SARS-CoV-2/Hu/DP/Kng/19-020 (original strain, GenBank accession number: LC528232.1) was provided by the Kanagawa Prefectural Institute of Public Health, Kanagawa, Japan, and the Omicron strain (hCoV-19/Japan/TY38-873/2021) by the National Institute of Infectious Diseases, Japan. SARS-CoV-2 Delta strain (hCoV-19/USA/PHC658/2021, NR-55611) was obtained from BEI Resources. SARS-CoV-2 viruses were passaged in VeroE6-TMPRSS2 cells (obtained from the National Institutes of Biomedical Innovation, Health, and Nutrition, JCRB cell bank, Japan) two times. Viral stocks were aliquoted, examined for the presence of viral RNA by quantitative RT-PCR, and tested for mycoplasma (they were mycoplasma-free) before being used for experiments. All experiments using live SARS-CoV-2 followed the approved operating procedures of the biosafety level 3 facility at the Research Institute for Microbial Diseases of Osaka University.

Immunostaining

The following Abs were used: PE-conjugated anti-human CD16, CD32, CD64, and TCR Vβ8 Ab (mouse IgG2a) (all purchased from BioLegend); and PE-conjugated mouse IgG1 and mouse IgG2b as isotype control Abs (eBioscience). For flow cytometry, cells were resuspended in Fc blocking buffer (1:500 dilution, eBioscience) and incubated on ice. Twenty minutes later, without washing, cells were stained with each Ab. The stained cells were analyzed by flow cytometry.
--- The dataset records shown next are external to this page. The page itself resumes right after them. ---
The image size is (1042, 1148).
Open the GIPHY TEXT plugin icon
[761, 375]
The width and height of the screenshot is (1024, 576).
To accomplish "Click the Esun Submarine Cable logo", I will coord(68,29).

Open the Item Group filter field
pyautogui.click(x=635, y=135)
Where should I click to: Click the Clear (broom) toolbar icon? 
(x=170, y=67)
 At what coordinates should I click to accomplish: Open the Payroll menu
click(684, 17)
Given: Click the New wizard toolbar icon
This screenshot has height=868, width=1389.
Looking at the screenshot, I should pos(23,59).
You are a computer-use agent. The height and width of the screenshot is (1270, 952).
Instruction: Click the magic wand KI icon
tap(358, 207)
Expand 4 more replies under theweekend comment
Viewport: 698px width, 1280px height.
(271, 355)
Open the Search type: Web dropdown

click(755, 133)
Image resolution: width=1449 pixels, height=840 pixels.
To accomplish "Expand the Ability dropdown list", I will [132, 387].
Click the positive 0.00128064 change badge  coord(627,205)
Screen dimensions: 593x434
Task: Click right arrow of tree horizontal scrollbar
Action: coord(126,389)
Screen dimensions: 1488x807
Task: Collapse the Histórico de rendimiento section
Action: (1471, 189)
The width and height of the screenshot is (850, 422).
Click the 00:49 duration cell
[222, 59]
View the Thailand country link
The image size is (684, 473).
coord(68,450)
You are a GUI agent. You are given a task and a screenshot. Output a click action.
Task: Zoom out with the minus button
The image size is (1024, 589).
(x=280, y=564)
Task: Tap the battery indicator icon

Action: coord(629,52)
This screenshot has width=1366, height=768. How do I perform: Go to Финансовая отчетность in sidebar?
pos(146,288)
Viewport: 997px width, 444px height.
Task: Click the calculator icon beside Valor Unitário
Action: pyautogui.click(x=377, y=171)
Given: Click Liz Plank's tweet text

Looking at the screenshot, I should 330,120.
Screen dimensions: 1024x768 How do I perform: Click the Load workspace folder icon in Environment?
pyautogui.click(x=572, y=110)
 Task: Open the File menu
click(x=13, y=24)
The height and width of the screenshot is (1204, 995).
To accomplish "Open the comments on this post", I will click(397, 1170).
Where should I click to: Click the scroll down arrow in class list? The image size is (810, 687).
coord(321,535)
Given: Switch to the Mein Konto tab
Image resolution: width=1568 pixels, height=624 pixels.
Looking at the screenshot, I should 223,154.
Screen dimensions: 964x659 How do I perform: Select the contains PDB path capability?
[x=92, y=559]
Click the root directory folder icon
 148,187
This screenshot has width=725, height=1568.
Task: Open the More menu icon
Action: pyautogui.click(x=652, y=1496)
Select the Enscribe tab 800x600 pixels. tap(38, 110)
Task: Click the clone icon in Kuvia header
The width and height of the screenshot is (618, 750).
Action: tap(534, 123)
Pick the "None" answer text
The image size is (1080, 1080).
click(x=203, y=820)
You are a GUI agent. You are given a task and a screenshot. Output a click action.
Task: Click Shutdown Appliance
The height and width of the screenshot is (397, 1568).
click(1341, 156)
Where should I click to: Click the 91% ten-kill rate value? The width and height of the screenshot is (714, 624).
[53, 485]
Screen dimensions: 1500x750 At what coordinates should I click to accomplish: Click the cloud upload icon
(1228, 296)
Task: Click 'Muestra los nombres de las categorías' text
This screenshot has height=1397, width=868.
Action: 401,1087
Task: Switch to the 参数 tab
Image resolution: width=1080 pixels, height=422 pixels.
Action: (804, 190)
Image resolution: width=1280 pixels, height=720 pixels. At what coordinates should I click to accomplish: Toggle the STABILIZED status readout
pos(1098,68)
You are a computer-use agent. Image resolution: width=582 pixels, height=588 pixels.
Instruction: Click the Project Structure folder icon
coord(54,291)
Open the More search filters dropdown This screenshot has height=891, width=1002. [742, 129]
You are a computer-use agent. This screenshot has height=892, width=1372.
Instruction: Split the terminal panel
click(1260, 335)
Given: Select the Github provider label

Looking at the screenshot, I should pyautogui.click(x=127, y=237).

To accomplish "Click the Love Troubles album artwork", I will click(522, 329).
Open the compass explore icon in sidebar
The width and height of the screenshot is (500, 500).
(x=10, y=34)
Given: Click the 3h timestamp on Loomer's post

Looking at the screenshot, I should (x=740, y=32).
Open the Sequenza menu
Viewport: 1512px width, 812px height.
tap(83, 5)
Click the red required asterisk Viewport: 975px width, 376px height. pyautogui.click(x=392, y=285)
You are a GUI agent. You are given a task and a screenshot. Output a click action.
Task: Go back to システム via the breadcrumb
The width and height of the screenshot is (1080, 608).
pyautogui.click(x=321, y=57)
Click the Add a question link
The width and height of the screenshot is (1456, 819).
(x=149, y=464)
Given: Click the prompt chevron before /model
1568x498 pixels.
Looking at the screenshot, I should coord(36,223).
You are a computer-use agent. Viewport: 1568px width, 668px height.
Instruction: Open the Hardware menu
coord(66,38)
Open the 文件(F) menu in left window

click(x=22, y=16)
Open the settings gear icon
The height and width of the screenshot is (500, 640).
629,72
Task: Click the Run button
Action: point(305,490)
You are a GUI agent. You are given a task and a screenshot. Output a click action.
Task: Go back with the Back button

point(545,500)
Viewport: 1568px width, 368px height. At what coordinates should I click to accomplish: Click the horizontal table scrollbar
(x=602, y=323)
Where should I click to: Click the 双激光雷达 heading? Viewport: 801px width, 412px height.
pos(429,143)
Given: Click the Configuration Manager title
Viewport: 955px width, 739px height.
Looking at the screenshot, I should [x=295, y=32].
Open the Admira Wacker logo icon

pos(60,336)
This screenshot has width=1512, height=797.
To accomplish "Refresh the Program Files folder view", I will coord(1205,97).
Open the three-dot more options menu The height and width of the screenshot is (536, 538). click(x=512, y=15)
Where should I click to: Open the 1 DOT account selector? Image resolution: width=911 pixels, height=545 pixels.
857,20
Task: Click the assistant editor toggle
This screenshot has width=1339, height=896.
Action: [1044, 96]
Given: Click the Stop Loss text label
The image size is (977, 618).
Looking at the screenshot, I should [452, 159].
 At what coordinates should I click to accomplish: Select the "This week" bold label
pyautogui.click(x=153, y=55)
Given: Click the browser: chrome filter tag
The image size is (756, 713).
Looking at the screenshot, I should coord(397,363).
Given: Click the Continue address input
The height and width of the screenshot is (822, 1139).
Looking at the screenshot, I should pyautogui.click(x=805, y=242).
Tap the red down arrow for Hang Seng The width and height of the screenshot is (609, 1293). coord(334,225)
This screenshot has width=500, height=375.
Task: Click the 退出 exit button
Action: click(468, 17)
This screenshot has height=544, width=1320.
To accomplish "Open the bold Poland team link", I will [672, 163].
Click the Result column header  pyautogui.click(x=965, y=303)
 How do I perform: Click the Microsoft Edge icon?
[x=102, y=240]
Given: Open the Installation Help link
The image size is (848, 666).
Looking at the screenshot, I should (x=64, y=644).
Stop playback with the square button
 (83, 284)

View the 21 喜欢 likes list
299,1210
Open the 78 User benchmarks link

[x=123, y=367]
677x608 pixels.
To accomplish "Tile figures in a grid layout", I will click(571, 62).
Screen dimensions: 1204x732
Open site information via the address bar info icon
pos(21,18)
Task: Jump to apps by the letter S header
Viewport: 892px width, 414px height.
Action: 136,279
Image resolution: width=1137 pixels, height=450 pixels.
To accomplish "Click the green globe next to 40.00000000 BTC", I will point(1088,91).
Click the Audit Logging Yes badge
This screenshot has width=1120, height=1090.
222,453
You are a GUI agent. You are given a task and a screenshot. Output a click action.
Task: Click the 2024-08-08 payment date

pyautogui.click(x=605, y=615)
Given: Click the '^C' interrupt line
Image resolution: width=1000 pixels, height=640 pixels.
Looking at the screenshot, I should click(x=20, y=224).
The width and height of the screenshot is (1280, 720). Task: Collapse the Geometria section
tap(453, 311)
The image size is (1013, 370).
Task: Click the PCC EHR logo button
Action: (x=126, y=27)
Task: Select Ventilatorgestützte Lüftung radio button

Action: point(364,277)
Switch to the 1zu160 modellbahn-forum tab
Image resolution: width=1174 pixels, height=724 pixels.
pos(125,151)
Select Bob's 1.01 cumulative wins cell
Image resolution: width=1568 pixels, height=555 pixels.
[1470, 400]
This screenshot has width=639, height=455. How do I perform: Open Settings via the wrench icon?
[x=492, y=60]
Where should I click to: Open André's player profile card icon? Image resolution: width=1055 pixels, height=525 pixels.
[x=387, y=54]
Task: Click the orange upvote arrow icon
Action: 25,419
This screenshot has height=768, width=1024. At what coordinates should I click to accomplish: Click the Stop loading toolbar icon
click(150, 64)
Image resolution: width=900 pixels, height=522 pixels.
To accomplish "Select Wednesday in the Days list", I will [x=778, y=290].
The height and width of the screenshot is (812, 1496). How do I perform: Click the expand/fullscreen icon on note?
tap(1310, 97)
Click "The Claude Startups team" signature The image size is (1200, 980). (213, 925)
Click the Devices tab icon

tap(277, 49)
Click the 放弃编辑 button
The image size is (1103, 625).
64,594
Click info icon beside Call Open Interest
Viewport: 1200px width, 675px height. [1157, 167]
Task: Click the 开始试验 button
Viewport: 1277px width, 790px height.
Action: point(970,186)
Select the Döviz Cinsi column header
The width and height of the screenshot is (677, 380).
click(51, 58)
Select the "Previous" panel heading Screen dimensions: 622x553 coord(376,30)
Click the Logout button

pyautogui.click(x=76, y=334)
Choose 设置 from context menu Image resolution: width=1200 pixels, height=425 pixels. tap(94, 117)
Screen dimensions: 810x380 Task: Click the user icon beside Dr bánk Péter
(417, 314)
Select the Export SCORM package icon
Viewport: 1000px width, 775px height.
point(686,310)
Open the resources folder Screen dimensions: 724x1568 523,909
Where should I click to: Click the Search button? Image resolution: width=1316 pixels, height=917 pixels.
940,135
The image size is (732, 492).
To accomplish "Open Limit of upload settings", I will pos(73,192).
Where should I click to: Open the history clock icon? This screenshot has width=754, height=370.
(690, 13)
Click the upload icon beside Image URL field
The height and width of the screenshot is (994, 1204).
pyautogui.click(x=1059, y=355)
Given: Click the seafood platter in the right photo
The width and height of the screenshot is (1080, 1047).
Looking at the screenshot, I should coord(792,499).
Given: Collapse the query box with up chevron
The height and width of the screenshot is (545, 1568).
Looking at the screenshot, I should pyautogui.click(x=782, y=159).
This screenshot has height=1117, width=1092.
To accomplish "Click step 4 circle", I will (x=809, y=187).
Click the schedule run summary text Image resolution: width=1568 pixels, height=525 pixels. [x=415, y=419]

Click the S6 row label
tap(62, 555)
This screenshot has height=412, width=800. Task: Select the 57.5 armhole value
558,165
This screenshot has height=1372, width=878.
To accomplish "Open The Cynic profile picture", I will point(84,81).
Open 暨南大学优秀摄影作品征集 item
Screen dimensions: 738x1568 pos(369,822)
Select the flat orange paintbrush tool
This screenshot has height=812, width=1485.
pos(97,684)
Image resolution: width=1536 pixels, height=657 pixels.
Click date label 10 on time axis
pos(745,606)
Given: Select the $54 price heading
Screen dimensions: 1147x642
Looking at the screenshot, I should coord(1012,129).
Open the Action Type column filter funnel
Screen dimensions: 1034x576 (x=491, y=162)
In vitro infection of cells

Mylc cell lines (2 × 104/well) were cultured with SARS-CoV-2 virus in 96-well flat-bottomed plates. Viral concentrations in culture SNs after three days of culture were determined by qRT-PCR. Total RNA was extracted from culture SNs using the QIAamp viral RNA mini kit (QIAGEN) following the manufacturer’s instructions. The primers used for qRT-PCR were as follows: SARS-CoV-2 forward, AGCCTCTTCTCGTTCCTCATCAC; reverse, CCGCCATTGCCAGCCATTC. The fold increases in viral quantity were calculated as follows: the fold increase = (virus concentration (copies/μL) of the experimental group with Ab)/(virus concentration (copies/μL) of the background control culture without Ab).

ADE assay

Serum samples were obtained from SARS-CoV-2 mRNA vaccine (Moderna)-inoculated volunteers. Informed consent was obtained from all subjects involved in this study. The Institutional Review Board of the Research Institute for Microbial Diseases, Osaka University, approved the collection and use of sera from uninfected volunteers in this study (approval number: RIMD-2021-9). All experiments using materials from humans followed the approved operating procedures and guidelines at the Research Institute for Microbial Diseases of Osaka University. These sera were used after heat inactivation at 56 °C for 30 min. In ADE assays, viruses were first mixed with serially-diluted serum for 10 min at 37 °C, then cells were added to the mixtures. Cells cultured along with viruses in the absence of Abs were used as a background control. In some experiments, 4G2 Ab (mouse IgG2a, flavivirus group cross-reactive, purchased from American Type Culture Collection, Manassas, VA), human IgG1 isotype control Ab (BioLegend), and casirivimab, imdevimab, and sotrovimab (vials containing the leftover mAbs after clinical use were kept under 4 °C and kindly provided by Osaka City Juso Hospital under hospital permission) were used.

Statistical analysis

The statistical significance of differences was evaluated with the Mann–Whitney test. Probability (p) less than 0.05 was considered significant.